08/04/2020
MIÉRCOLES 08/04/2020
Miércoles de encuentro
Día de El encuentro, se venera la imagen del patrón de Huamanga, Jesús Nazareno. Decenas de miles de pobladores se congregan alrededor del anda y portan grandes cirios encendidos, momento en que el alumbrado público se apaga. Se ilumina la escena con miles de cirios para el encuentro entre Jesús con la Dolorosa, San Juan y la Verónica, cuyas imágenes salen del Templo de Santa Clara y recorre diversas calles de la ciudad para darse el Encuentro en la Plaza Mayor de Huamanga.
Esta es la procesión que suscita mayor emotividad en la población ayacuchana. La imagen del Cristo Nazareno y de la Virgen Dolorosa, por separado, salen del Templo del Convento de Santa Clara (descrito por Ricardo Palma en su relato de "La Monja Alférez"). Cada uno, en su propia anda y separados una o dos cuadras, seguidos de cientos de fieles compungidos. Días antes, las monjas de clausura preparan y visten a la imagen del Nazareno, que es venerada a lo largo del año. Cuenta la tradición, que las monjas le cortan el cabello y la barba que le ha crecido al Nazareno. Desde horas de la tarde, los vecinos e instituciones de la ciudad elaboran las más vistosas y bellas alfombras de flores y aserrín de colores, en una especie de competencia estética, ofrecidas al paso del Nazareno.

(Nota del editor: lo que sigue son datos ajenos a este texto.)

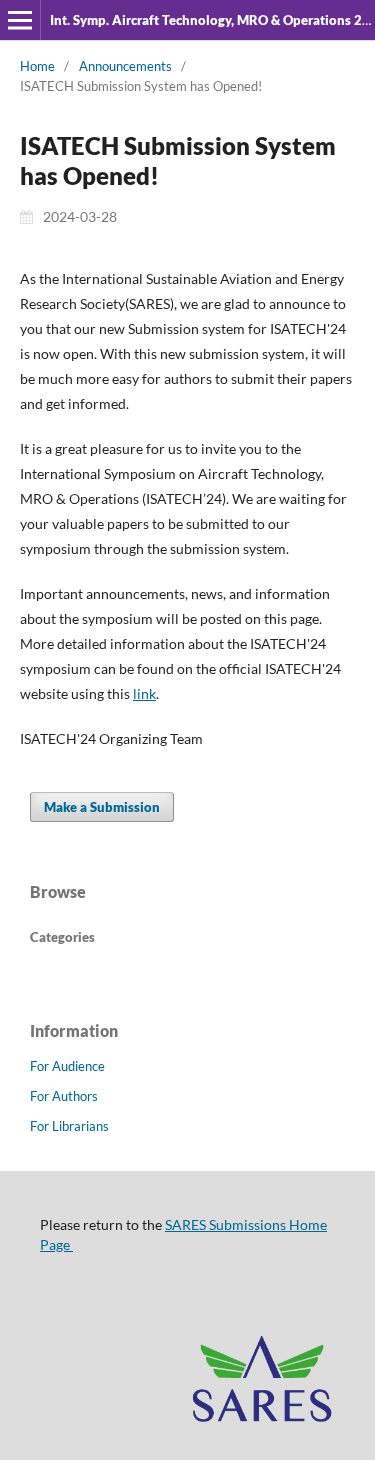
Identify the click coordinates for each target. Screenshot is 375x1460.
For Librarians (69, 1126)
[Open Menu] (20, 20)
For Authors (64, 1096)
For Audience (67, 1066)
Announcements (125, 66)
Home (37, 66)
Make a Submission (102, 807)
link (144, 693)
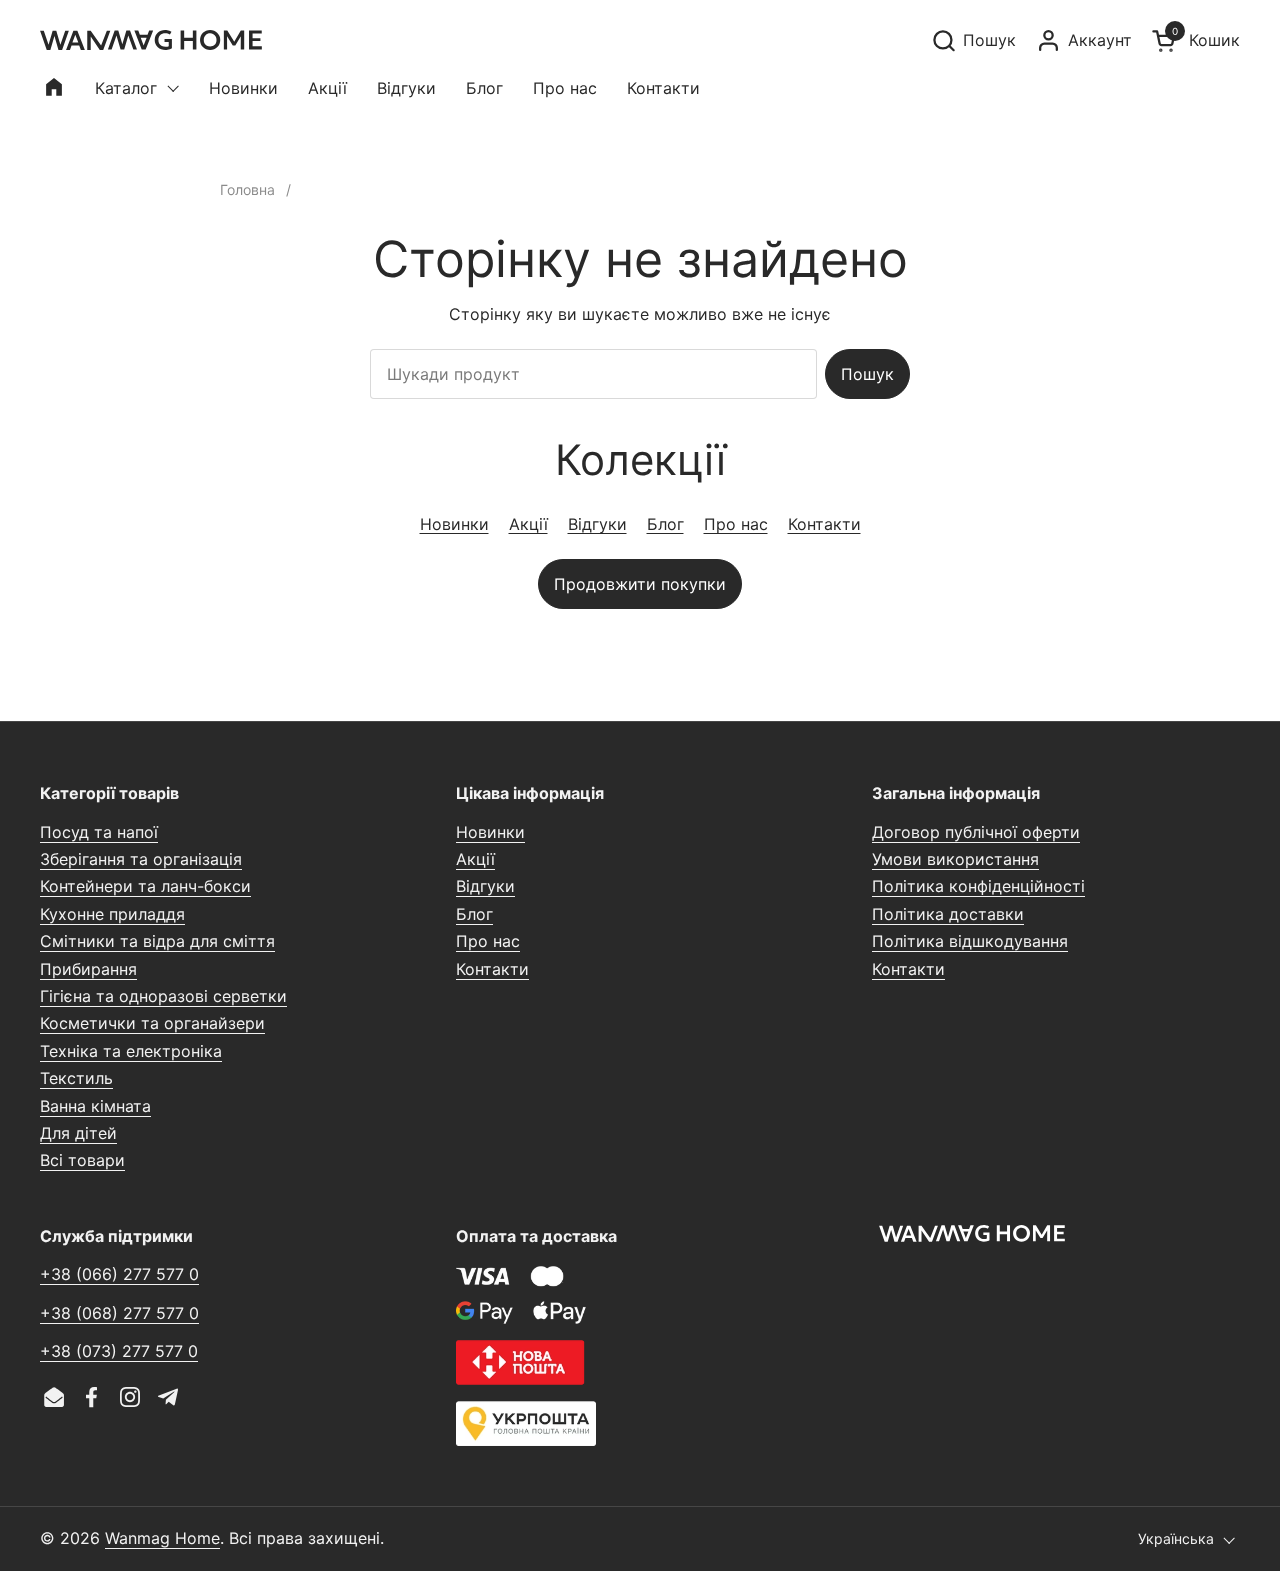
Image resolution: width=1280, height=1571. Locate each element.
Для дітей (78, 1133)
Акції (528, 524)
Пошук (867, 374)
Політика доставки (948, 914)
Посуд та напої (99, 832)
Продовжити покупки (640, 584)
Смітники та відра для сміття (157, 941)
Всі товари (82, 1160)
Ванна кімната (95, 1106)
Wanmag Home (162, 1538)
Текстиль (76, 1078)
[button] (973, 40)
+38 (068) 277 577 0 (119, 1313)
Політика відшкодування (970, 941)
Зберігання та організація (141, 859)
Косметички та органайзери (152, 1023)
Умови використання (955, 859)
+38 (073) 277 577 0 (119, 1351)
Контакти (824, 524)
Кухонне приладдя (112, 914)
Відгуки (597, 524)
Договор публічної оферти (976, 832)
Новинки (454, 524)
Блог (665, 524)
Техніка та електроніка (131, 1051)
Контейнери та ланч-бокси (145, 886)
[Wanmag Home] (151, 40)
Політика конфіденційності (978, 886)
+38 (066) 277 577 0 (119, 1274)
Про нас (736, 524)
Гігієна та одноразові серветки (163, 996)
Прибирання (88, 969)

En el perímetro de la Plaza, el anda de la Verónica avanza con rapidez y da el encuentro al Nazareno; ambas andas se aproximan y se inclinan para que la mujer "limpie" la sangre y el sudor del Señor, quedando las huellas impregnadas en el paño utilizado. Luego, la Verónica da el encuentro a San Juan para informarle que estuvo con Jesús; después, ambos, van en busca de la Virgen para comunicarle la triste nueva, mostrándole el paño con que secara el rostro de Jesús. En seguida los tres se dirigen en busca del Nazareno, produciéndose idas y venidas de las imágenes.
Finalmente, el desenlace y momento cumbre se desarrolla en la esquina de la Municipalidad con la antigua Escuela de Bellas Artes. La Virgen encuentra a su hijo, y se inclina tres veces, rememorando el camino al calvario. Las imágenes "conversan" un largo rato, en un marco de expectativa general, ningún ayacuchano se ha quedado en sus casas, la población ha copado toda la Plaza y espera con emoción. En ese espacio de tiempo, los sacerdotes que acompañan ofrecen incienso a nombre del pueblo, con cánticos que entonan los feligreses, dando un ambiente muy espiritual. Luego, las andas abandonan lentamente la Plaza Mayor retornando al Templo de Santa Clara.
La Iglesia de Santa Clara, que se ubica en la fervorosa ciudad de Ayacucho, es uno de los templos católicos coloniales, mejor trabajados, en esta ciudad. La iglesia, es una construcción que data del siglo XVI y que, según algunos registros históricos, habría sido mandada edificar por un pudiente minero llamado Antonio Oré. Hoy en día, este templo, forma parte del Patrimonio Cultural de la Nación.
La Iglesia se mandó a edificar en conjunto con el monasterio, de hecho, la inversión que hizo Oré, según se dice, devino, en que las cinco hijas que tenía, se hicieran hermanas de la congregación y vivieran dentro de los claustros del monasterio de Santa Clara. Si bien la construcción que mandara a edificar Oré, se dio en el siglo XVI, aproximadamente, en el año 1578, se sabe, que esta iglesia fue remodelada apenas un siglo después, cambiando el estilo original por el renacentista.
Las andas del Señor son llevadas en hombros por la Hermandad de Cargadores ataviados con el uniforme de los Caballeros de Jerusalén. El Coro de Caballeros de Semana Santa, integrado por las mejores voces de la ciudad, acompaña todo el recorrido de la procesión, entonando canciones sacras en cada esquina. Luego, las andas abandonan lentamente la Plaza Mayor retornando al Templo de Santa Clara.